Information about complete and thorough documentation in physician dictated reports was also addressed via the posting of a single page sheet that provided details on the elements needed for complete history and physical reports, operative reports, consultations and discharge summaries. For the specific elements we indicated, see ADVANCE’s Web site at www.health-information.advanceweb.com.
These sheets were printed on colored paper, laminated and posted throughout the hospital, in any area where a physician dictates or works on charts. We were able to demonstrate an improvement in clinical data quality, and we saw a more accurate reflection of the acuity and severity of our patient population. Coding specificity was increased through concurrent documentation improvement. The CMI also demonstrated an improvement. The coding staff expressed a new understanding of severity and acuity data that they had not had before, as the emphasis had always being placed on “getting the DRG.”

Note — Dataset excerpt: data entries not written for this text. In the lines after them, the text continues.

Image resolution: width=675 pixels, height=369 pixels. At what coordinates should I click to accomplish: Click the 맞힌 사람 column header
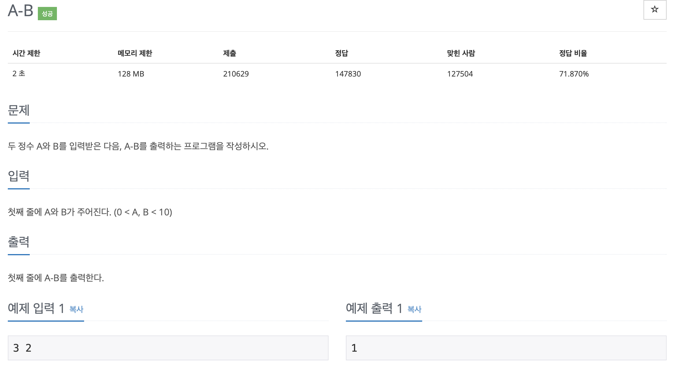point(461,53)
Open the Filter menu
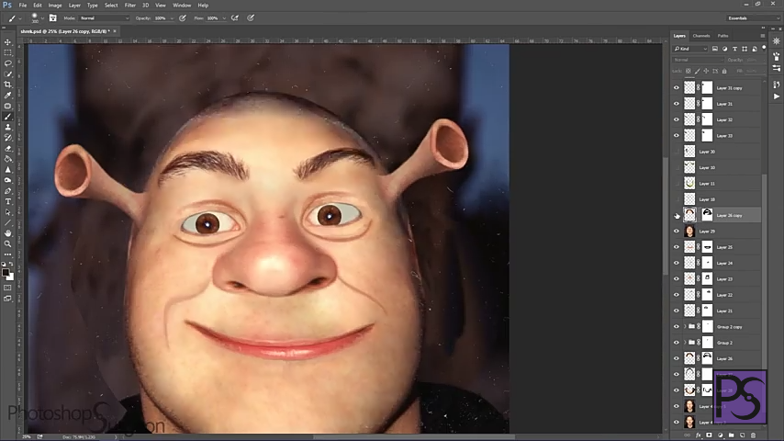Screen dimensions: 784x441 tap(130, 6)
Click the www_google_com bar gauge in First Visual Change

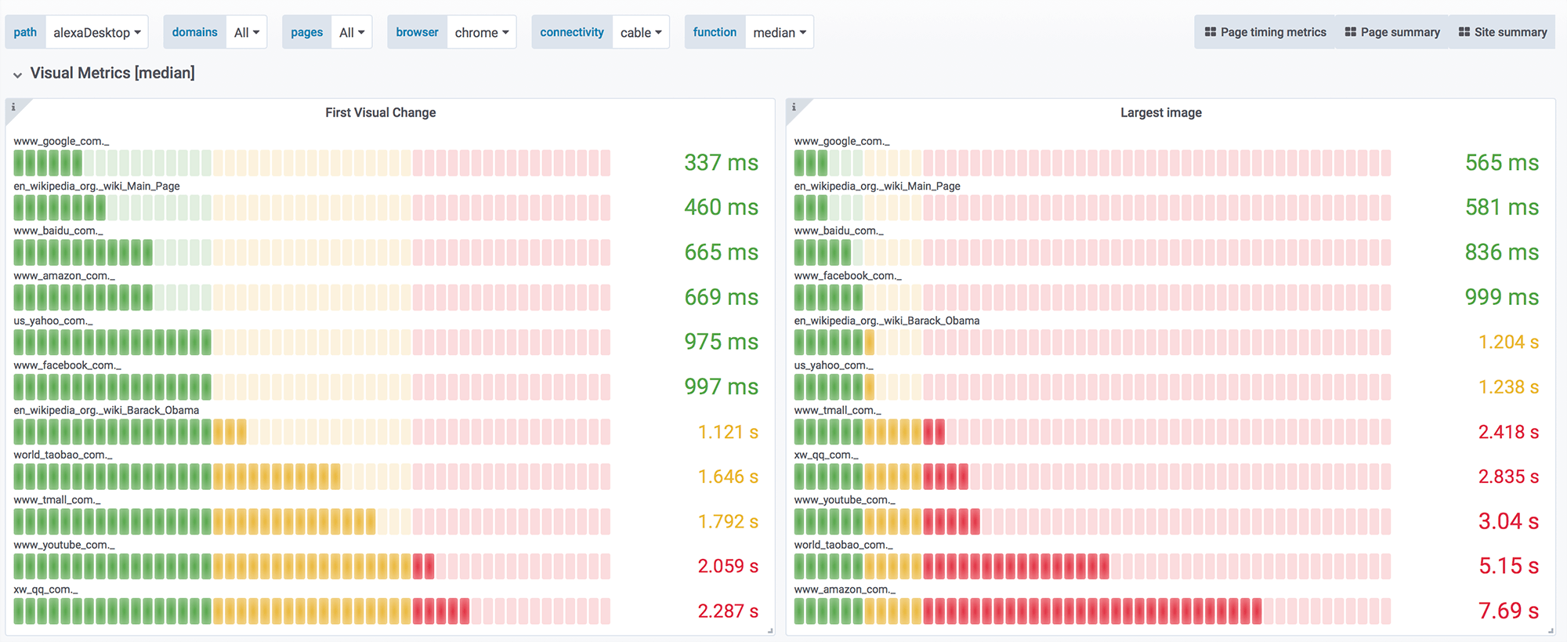311,163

I encourage HIM professionals to investigate developing a process for concurrent documentation review as part of their overall compliance activities. There is a great need, so let’s rally together and be proactive on improving clinical documentation. Collaboration with a shared vision can make a difference.
Gloryanne Bryant is the director of systemwide coding/HIM compliance at Catholic Healthcare West, San Francisco, CA. For a complete copy of the PowerPoint presentation to Case Management and Coding Staff, you can contact Gloryanne at firstname.lastname@example.org.
Starting Your Own Concurrent Documentation Improvement Project
Things you should take into consideration if planning a concurrent documentation improvement project include:
- Coordinate the objectives of the project with others in the facility
- Present and discuss the project findings and results with the chief of staff, administration, nursing, etc.
- Continue to educate nursing and leadership staff
- Create a multidisciplinary team approach
- Prepare monthly statistics
- Give feedback to physicians via newsletter or specialty meetings
- Monitor and track your DRGs, CMI and documentation issues on a monthly basis.